Will you put off whatever is getting in the way of that? Wrong thoughts, wrong habits.

Thank God for how he has enabled you to make progress already. I trust that not all of you husbands are the worst as possible with your wives. That’s just God’s grace for you and God’s grace for your wife.

But now it’s time to excel still more.

Become more like your Lord. Enjoy being obedient to him more in this way and in this area.

Wives, apply the same truths when it comes to submitting to your husbands. You have not yet submitted to or honored your husband the way that the church does Christ, the way the church ought to do with Christ. So you too come under the disapproval, even the wrath of God.

But you too can take hold of forgiving and transforming grace by the good news of Jesus Christ. So take hold of it.

Walk more worthy of your great salvation.

And just as your husband should strive to make it easier for you to submit as you should, so you wives should strive to make it easier for your husbands to love you as Christ loves the church.

As I said in the beginning, when a married couple are both growing in obedience to God’s wise will for marriage, their marriage will display more and more God’s happy blessing.

And even if you’re married to a disobedient spouse, you can still bless your marriage by obedience to God. You can make things better if God says so, so will it.

Finding Joy in Christ Above Marriage

Yet a blessed marriage is never the ultimate goal.
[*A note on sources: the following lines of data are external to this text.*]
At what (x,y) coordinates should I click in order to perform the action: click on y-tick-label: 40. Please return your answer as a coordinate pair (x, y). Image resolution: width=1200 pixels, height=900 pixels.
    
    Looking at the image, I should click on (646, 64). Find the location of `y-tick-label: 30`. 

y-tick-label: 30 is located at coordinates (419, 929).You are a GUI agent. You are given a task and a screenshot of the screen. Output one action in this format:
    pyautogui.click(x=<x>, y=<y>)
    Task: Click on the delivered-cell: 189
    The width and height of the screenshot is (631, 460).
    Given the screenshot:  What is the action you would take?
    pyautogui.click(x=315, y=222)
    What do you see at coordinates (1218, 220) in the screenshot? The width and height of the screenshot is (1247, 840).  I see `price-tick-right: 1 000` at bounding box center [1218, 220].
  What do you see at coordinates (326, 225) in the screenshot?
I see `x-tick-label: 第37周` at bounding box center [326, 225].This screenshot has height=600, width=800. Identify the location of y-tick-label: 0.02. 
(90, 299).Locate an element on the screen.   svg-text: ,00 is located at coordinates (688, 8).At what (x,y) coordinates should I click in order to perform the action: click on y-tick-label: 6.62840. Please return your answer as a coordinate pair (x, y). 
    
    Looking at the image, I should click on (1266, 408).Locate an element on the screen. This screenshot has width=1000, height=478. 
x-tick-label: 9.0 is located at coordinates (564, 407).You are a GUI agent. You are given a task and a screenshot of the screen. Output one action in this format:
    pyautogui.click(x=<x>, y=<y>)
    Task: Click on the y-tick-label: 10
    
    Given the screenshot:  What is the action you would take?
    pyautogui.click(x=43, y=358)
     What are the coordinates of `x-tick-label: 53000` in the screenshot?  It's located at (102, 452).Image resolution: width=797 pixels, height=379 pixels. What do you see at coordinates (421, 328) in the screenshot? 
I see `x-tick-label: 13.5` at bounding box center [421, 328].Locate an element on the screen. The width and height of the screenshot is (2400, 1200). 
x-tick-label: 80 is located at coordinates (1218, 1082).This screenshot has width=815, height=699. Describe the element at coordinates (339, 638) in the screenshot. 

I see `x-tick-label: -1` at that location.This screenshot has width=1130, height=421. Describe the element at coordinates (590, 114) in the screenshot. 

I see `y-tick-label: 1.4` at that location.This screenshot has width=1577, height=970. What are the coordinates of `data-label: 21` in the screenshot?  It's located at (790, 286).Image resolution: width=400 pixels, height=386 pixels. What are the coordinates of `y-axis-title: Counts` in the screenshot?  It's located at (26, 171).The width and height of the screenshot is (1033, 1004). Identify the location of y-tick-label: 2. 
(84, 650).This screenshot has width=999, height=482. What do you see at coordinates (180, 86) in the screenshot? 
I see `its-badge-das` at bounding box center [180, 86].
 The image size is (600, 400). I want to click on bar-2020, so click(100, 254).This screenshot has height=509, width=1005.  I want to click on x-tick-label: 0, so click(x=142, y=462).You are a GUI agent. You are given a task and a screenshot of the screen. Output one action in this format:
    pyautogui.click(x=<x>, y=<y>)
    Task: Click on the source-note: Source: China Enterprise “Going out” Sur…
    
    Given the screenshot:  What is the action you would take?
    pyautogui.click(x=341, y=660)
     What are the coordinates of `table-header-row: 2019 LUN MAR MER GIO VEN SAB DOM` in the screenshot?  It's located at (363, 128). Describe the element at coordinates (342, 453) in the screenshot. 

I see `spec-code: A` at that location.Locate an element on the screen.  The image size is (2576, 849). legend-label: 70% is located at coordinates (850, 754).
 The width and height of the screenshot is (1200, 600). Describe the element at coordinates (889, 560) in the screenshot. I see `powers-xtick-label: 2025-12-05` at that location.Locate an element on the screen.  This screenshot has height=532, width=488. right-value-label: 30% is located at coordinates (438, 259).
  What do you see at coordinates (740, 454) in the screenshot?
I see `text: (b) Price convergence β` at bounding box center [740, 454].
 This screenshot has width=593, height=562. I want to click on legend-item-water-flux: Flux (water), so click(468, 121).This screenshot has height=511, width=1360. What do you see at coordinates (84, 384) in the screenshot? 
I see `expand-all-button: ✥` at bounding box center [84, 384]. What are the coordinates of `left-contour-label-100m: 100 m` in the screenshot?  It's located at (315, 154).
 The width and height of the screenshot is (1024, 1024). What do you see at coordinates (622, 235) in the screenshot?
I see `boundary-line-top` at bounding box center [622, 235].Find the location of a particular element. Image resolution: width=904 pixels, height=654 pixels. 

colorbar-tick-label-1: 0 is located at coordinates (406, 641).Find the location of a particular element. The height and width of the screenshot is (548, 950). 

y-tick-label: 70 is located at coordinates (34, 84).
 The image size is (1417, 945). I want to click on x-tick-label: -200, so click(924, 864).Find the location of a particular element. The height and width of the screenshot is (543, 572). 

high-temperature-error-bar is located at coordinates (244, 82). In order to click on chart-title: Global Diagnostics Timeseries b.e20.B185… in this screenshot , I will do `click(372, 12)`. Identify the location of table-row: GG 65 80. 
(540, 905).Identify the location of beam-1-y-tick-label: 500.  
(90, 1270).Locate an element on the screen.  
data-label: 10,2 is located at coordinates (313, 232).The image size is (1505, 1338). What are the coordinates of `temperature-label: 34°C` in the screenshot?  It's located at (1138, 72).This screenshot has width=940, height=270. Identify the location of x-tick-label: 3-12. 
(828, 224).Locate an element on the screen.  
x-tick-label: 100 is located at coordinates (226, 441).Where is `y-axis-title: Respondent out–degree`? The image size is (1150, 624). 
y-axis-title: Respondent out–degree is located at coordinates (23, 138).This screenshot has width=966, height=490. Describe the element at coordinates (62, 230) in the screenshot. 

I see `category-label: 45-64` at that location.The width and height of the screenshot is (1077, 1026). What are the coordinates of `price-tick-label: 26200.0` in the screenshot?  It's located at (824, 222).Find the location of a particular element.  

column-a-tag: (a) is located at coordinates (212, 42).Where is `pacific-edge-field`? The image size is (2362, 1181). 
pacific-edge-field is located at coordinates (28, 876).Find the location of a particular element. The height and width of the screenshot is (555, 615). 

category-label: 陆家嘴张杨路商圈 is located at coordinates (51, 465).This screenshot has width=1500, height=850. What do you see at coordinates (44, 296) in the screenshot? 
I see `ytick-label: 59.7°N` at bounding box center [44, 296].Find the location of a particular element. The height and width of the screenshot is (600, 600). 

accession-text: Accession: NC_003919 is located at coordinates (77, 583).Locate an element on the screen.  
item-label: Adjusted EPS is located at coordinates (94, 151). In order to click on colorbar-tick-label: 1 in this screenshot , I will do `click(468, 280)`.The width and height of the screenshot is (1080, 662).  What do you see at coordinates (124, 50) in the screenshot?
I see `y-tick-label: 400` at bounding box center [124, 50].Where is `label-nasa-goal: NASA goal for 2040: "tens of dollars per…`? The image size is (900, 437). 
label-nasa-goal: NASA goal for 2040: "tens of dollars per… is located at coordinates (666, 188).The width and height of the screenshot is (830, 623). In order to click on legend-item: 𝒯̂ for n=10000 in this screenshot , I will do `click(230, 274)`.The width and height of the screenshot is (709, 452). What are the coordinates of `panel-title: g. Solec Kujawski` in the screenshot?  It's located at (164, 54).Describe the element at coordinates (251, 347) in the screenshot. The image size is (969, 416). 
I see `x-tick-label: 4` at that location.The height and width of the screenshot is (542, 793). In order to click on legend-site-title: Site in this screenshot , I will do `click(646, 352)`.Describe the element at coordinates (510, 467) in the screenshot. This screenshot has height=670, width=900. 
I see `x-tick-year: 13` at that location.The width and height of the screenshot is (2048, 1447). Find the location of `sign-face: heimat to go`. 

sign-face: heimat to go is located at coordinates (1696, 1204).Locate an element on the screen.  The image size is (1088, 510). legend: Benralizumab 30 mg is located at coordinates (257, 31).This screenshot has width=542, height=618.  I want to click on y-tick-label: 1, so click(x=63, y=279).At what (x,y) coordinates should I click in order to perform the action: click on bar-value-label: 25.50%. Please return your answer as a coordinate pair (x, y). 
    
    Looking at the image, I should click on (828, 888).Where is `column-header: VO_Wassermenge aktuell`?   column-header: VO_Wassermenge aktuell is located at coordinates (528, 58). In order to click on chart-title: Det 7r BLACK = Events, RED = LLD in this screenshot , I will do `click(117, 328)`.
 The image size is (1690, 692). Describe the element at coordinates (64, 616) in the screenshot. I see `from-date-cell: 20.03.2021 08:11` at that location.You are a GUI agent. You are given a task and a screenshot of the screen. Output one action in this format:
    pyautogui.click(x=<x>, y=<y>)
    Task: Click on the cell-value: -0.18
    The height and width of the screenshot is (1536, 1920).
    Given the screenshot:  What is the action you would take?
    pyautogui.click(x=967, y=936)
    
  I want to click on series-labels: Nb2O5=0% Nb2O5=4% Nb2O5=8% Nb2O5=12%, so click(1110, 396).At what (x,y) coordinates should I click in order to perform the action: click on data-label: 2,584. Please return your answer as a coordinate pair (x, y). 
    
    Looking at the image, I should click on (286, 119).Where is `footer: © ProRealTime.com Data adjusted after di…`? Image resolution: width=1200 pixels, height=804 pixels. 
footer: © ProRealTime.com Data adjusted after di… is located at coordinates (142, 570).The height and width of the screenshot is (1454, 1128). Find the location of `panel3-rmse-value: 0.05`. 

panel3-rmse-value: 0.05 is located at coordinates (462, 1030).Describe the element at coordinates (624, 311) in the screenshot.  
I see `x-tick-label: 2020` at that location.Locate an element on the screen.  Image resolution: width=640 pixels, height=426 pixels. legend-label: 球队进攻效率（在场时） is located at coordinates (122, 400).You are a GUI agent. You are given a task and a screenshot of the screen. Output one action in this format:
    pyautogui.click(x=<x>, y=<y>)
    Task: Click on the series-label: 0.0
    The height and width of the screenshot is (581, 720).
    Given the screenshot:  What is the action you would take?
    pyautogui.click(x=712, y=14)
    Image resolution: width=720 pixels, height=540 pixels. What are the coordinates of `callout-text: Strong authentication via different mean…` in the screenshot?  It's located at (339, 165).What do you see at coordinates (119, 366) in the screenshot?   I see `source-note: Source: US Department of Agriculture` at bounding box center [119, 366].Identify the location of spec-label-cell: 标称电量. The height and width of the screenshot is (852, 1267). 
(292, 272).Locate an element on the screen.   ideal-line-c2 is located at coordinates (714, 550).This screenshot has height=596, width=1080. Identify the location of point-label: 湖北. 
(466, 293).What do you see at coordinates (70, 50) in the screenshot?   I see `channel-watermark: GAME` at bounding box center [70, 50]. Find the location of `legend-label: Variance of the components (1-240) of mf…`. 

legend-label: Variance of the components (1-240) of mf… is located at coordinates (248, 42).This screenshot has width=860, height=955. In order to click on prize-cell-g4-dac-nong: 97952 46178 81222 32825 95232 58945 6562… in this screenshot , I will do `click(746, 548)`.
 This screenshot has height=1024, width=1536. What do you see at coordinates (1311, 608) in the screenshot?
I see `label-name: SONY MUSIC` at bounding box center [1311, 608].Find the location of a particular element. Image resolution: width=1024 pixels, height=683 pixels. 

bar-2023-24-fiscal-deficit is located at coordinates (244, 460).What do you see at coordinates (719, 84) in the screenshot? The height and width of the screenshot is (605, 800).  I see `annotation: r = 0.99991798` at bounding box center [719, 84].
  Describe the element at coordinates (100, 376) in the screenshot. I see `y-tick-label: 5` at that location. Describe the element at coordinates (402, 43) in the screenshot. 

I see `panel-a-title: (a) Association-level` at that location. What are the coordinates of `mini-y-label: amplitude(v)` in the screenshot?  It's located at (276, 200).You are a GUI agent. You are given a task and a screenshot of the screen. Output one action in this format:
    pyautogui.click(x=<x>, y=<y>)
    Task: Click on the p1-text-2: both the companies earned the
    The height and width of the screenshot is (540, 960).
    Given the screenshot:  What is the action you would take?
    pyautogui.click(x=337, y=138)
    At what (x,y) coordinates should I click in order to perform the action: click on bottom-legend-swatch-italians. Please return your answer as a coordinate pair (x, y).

As human marriage is not the ultimate joy.

Eternal life is found in relationship with Jesus, not in your relationship with your earthly spouse.

I say this to you because I don’t want you to end up putting your joy and hope in the wrong place. Yes, God’s wisdom, God’s will is so good for human marriages. But still, your marriage will disappoint.

Still, it will never be perfect. So then, where will your joy be? Where will your peace be? Where will your treasure, security? Where will your rock be? Well, it should be where it should have been all along: with God, with his son.

It doesn’t really matter how your marriage is going. It doesn’t really matter how your spouse is doing. You can have a joy and peace that is solid despite whatever circumstances you encounter.

If you will believe in the Lord, you can have abundant joy and peace simply in knowing God and fulfilling his will.

“You can have abundant joy and peace simply in knowing God and fulfilling his will, regardless of your circumstances.”

So wives, be encouraged that as you’re obedient, you will generally bless your marriage. But even if not, find your eternal joy in Christ by submitting to your husband as the church submits to Christ.

And then husbands, yes, you will tend to bless your marriage by your obedience. But even if not, find your eternal joy in Christ by loving your wife as Christ loved the church.

Let us now pray to God.

God, we have many things to be thankful for. We thank you that you have made your wisdom and will known to us. We thank you for marriage as you’ve designed it.

It is good. It is right in all its particulars. Even in a sin-cursed world, it is a blessing. It is good.

But Lord, how it gives us insight into this incredible salvation reality into which we have entered by faith. Christ in us, the hope of glory.

We are one with a member of the Godhead and we will be one even dwelling with him forever.

What joys do you have waiting for your people? What pleasures are at your right hand?

Oh, these temporary marriages, Lord, they are just a picture, a mysterious revelation into a much greater and much grander reality.

In light of that, God, help us indeed to put into practice these words of wisdom.

I pray that husbands, myself included, we would love our wives better. We would love our wives as you love us, as you have loved your church. I pray that wives would love their husbands, submit to them, revere them, support them just as the church, we the church are to do with you.

Lord, would you be pleased to bless the marriages and the families in this church because of that? But regardless, let your people know your joy and peace no matter what’s going on in their marriages in Jesus’ name. Amen.